• Passage:
════

Materials Science and Engineering

University of California, Berkeley

About the Program

The Department of Materials Science and Engineering offers three graduate degree programs: the Master of Engineering (MEng), 5th Year Bachelor of Science and Master of Science (BS/MS), and the Doctor of Philosophy (PhD).

Master of Engineering (MEng)

In collaboration with other departments in the College of Engineering, Materials Science and Engineering is offering a professional master’s degree. The accelerated program is designed to develop professional engineering leaders in materials science and engineering who are seeking knowledge and leadership experience in MSE.

Prospective students will be engineers, typically with industrial experience, who aspire to substantially advance in their careers and ultimately to lead large, complex organizations, both in the public and private sectors.

You may choose to apply to either the full-time one-year program or part-time program for working professionals. You will be asked to choose which option you will be considered for during the application process. Both options employ the same standards and criteria for admissions.

5th Year Bachelor of Science and Master of Science (BS/MS)

The Department of Materials Science and Engineering offers a five-year combined BS/MS program to our undergraduate student cohort. In this program, the existing four-year undergraduate program (BS) will be augmented with a fifth year of graduate study that provides a professionally-oriented component, preparing students for careers in engineering or engineering management within the business, government, and industrial sectors. This five-year program emphasizes interdisciplinary study through an independent project coupled to coursework.

════

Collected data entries
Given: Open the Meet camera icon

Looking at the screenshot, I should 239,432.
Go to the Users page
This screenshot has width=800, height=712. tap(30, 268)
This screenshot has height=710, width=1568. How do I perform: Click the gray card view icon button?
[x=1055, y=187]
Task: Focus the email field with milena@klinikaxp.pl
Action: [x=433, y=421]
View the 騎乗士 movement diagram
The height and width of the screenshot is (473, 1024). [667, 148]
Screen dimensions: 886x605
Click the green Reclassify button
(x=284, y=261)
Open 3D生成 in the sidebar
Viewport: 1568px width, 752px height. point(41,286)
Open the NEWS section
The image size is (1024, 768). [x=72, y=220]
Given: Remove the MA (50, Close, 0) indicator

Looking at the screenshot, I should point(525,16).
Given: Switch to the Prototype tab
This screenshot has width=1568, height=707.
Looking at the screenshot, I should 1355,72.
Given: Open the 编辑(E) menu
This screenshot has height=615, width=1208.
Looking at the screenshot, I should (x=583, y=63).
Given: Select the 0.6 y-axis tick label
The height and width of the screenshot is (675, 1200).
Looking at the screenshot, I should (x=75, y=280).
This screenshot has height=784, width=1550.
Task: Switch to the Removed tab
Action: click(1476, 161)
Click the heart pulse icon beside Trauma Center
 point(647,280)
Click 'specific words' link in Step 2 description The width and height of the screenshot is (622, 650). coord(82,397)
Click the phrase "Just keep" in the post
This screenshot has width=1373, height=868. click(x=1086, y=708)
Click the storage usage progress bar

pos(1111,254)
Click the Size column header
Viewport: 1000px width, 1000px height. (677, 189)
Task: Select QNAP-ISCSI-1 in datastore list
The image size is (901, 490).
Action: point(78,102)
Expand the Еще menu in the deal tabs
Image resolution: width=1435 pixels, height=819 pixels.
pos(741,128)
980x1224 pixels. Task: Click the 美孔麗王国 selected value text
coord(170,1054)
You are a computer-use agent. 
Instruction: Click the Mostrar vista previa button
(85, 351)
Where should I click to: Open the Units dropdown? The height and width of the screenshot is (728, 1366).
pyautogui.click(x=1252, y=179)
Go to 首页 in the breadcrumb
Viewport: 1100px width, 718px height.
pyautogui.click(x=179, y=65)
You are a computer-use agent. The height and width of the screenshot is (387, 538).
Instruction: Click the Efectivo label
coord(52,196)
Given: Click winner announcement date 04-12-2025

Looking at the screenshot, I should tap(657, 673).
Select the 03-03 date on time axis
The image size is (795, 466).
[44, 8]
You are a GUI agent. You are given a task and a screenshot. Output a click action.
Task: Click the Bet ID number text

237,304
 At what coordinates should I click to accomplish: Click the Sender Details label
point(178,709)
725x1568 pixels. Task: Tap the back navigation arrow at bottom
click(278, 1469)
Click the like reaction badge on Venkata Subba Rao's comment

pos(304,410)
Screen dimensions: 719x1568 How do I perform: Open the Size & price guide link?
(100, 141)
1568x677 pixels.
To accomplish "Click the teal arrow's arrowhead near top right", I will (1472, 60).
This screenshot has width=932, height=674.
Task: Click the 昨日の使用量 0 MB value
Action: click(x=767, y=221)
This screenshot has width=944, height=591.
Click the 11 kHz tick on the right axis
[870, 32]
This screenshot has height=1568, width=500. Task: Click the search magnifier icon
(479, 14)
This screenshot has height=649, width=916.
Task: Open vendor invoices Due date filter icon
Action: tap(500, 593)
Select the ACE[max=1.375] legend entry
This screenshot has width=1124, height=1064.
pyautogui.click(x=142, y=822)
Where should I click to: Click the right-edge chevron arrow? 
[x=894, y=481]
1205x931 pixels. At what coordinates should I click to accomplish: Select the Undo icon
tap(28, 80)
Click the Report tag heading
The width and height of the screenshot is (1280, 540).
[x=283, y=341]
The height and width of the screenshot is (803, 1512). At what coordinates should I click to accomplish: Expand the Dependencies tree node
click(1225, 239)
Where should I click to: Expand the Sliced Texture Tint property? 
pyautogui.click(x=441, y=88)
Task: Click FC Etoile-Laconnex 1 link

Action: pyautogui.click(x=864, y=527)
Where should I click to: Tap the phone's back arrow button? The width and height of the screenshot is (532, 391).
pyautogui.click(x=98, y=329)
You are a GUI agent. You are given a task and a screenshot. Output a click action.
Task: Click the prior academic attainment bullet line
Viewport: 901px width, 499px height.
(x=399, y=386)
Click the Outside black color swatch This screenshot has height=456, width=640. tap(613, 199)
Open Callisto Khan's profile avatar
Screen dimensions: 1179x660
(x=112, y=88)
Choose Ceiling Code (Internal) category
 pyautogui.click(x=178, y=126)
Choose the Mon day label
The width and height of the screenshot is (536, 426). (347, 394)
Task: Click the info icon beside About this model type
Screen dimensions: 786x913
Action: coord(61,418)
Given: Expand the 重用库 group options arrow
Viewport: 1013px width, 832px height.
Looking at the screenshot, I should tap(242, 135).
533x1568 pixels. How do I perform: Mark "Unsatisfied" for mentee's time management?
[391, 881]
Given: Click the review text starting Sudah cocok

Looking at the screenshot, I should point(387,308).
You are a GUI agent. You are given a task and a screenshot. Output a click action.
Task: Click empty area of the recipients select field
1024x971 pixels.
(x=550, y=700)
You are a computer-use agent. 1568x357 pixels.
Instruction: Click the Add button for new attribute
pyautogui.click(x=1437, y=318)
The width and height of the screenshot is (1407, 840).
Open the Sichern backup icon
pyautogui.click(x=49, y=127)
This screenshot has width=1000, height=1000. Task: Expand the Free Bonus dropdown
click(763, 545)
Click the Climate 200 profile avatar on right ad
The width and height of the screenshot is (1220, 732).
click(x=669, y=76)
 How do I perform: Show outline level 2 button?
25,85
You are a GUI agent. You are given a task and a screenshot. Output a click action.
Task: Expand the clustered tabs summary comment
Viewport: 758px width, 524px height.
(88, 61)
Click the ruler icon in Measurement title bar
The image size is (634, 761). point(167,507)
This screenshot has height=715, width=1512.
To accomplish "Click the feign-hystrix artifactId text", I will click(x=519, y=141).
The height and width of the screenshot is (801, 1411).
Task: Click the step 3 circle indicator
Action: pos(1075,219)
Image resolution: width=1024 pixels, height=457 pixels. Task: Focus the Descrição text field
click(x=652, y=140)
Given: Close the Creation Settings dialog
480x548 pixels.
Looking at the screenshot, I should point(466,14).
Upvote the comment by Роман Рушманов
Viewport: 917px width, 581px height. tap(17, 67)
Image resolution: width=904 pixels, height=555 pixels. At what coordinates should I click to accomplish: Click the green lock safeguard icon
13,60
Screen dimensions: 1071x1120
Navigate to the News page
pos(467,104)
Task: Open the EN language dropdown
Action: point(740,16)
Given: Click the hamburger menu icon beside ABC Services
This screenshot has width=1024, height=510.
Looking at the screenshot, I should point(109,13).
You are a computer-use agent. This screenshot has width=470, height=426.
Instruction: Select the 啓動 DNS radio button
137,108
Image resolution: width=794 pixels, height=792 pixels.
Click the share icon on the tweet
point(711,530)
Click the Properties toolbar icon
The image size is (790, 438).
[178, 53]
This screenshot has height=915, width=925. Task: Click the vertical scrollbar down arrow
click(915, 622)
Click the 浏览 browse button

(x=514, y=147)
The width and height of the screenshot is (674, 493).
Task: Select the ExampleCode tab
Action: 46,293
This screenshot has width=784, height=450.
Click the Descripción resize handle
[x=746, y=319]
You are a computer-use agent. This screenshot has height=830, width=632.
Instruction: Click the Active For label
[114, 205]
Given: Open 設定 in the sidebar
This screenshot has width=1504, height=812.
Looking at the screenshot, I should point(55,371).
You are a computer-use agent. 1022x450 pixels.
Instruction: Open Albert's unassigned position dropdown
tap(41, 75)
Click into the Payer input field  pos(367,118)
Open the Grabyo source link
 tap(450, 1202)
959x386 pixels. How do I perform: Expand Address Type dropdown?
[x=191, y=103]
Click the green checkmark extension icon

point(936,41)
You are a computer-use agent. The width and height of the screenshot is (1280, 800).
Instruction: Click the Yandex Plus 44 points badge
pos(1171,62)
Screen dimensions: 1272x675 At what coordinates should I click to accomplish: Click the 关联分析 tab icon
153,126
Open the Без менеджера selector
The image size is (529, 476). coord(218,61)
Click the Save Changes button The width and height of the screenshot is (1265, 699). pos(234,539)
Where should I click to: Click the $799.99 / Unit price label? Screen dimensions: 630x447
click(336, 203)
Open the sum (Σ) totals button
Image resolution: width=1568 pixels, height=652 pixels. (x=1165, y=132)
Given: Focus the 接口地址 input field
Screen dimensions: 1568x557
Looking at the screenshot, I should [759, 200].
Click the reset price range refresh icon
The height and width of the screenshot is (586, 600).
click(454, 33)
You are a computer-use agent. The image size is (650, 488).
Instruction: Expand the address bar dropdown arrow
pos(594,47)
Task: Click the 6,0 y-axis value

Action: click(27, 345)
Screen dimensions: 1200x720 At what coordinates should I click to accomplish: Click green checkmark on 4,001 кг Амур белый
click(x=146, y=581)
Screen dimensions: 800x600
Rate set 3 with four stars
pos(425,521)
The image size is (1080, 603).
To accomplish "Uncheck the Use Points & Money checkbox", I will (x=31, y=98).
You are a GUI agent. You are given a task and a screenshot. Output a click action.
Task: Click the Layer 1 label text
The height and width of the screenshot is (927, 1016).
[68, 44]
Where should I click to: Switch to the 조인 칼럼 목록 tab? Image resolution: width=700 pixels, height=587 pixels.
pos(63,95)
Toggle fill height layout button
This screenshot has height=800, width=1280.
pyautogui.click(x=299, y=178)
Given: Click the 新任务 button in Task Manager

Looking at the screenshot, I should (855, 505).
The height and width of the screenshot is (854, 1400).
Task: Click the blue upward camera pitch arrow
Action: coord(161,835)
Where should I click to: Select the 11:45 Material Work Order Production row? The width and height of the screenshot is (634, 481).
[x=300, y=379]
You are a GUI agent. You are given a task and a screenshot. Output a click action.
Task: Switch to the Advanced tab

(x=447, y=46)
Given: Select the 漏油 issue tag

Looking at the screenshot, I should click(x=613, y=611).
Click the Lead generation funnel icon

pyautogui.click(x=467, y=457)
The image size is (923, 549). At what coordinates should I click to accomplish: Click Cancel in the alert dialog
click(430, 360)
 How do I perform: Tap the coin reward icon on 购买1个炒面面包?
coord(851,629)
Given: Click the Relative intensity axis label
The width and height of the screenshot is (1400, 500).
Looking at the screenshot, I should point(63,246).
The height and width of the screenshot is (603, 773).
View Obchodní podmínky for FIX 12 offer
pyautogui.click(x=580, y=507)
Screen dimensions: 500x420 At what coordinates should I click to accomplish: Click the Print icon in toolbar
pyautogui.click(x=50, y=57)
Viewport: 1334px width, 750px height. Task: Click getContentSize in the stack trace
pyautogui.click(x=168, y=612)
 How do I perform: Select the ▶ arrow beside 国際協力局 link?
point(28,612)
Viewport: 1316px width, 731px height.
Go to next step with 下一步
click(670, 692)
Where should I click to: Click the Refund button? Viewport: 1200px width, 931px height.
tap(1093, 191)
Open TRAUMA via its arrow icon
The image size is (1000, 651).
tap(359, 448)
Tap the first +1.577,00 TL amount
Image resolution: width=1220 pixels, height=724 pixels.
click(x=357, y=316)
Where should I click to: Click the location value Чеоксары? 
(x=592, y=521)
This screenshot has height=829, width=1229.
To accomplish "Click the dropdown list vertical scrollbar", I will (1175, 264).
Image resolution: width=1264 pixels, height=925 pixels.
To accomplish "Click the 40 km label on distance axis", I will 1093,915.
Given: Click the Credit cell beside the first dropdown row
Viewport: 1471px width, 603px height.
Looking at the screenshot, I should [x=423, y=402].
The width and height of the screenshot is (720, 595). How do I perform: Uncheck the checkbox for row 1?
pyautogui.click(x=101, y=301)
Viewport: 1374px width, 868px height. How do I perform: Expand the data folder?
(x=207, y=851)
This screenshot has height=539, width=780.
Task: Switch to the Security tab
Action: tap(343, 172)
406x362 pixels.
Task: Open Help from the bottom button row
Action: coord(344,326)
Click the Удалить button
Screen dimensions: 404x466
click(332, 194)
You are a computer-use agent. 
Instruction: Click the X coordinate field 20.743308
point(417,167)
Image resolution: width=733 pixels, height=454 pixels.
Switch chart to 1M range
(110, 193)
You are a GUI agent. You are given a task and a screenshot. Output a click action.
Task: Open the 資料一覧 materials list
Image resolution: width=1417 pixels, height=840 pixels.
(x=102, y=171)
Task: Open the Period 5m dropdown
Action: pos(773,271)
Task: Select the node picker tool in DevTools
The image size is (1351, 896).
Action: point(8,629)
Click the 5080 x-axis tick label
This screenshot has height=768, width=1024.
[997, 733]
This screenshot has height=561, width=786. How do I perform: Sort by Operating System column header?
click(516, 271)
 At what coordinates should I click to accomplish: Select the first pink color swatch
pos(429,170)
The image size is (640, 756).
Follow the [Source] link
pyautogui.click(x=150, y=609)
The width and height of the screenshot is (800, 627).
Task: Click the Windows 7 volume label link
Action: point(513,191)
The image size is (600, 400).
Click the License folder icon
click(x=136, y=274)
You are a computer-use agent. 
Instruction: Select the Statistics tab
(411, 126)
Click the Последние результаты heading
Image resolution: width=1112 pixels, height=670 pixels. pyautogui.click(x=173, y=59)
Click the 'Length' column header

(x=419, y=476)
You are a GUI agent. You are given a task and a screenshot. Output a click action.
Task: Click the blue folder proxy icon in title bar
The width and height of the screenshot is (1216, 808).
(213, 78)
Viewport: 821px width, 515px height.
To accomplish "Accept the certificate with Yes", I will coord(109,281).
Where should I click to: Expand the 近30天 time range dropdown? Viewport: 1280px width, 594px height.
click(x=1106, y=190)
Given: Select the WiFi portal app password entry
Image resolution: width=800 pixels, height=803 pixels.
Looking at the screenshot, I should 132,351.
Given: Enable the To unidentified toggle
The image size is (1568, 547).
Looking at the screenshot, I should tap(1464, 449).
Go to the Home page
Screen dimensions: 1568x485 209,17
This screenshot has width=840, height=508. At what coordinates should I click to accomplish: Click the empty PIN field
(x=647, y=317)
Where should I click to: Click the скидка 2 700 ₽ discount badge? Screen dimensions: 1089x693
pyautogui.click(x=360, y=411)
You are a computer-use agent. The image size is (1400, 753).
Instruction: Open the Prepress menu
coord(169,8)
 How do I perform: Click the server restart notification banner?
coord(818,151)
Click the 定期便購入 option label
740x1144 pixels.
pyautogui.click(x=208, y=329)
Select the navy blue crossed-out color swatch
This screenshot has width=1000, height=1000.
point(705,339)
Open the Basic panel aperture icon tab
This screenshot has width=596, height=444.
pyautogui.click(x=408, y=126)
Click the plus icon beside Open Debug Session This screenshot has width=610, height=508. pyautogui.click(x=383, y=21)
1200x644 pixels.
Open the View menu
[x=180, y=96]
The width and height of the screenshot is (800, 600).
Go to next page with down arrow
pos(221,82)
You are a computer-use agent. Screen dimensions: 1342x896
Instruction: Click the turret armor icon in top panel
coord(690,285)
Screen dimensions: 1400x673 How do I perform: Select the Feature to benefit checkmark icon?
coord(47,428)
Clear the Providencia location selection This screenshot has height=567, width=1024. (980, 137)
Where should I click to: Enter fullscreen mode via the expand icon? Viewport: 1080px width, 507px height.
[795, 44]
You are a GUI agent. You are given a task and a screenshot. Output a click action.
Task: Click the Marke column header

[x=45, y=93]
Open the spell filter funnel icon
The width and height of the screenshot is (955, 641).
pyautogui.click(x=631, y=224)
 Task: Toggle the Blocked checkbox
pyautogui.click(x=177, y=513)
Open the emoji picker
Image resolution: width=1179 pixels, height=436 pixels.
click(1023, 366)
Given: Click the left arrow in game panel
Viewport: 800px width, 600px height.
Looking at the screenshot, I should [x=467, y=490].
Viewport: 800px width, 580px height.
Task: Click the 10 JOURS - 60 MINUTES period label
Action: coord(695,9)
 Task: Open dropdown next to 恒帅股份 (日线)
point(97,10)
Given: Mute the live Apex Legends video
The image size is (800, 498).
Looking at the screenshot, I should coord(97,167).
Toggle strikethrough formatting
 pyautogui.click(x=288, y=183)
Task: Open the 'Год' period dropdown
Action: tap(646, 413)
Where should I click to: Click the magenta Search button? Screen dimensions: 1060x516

════

• Required work:
1. Answer these questions about the Berkeley materials science program description, one line each:
(a) How many graduate degree programs does the department offer?
(b) Between which two options do Master of Engineering applicants choose?
(c) What does the five-year BS/MS program emphasize?
2. Write what comes next in the Berkeley materials science program description, picking up after its last sentence.

• Answers for this exercise:
1.
(a) Three.
(b) The full-time one-year program or the part-time program for working professionals.
(c) Interdisciplinary study through an independent project coupled to coursework.

2.
Doctor of Philosophy (PhD)

Students pursuing the PhD may also declare a designated emphasis (DE) in one of the following programs: Communication, Computation, and Statistics; Computational and Genomic Biology; Computational Science and Engineering; Energy Science and Technology; or Nanoscale Science and Engineering.

Visit Department Website

Admissions

Admission to the University

Applying for Graduate Admission

Thank you for considering UC Berkeley for graduate study! UC Berkeley offers more than 120 graduate programs representing the breadth and depth of interdisciplinary scholarship. The Graduate Division hosts a complete list of graduate academic programs, departments, degrees offered, and application deadlines can be found on the Graduate Division website.

Prospective students must submit an online application to be considered for admission, in addition to any supplemental materials specific to the program for which they are applying. The online application and steps to take to apply can be found on the Graduate Division website.

Admission Requirements

The minimum graduate admission requirements are:

  1. A bachelor’s degree or recognized equivalent from an accredited institution;

  2. A satisfactory scholastic average, usually a minimum grade-point average (GPA) of 3.0 (B) on a 4.0 scale; and

  3. Enough undergraduate training to do graduate work in your chosen field.

For a list of requirements to complete your graduate application, please see the Graduate Division’s Admissions Requirements page. It is also important to check with the program or department of interest, as they may have additional requirements specific to their program of study and degree. Department contact information can be found here.

Where to apply?

Visit the Berkeley Graduate Division application page.

Admission to the Program

Admission decisions are based on a combination of factors, including academic degrees and records, the statement of purpose, letters of recommendation, test scores, and relevant work experience. The MSE department also considers the appropriateness of your goals to the degree program in which you are interested and to the research interests of the program’s faculty.

To be considered for graduate admissions in MSE you need:

  • A bachelor’s degree or recognized equivalent (must be conferred prior to enrollment into our program) from an accredited institution in engineering, physics or chemistry is required. We do not accept students without these types of degrees.
  • Sufficient undergraduate training to do graduate work in your chosen field.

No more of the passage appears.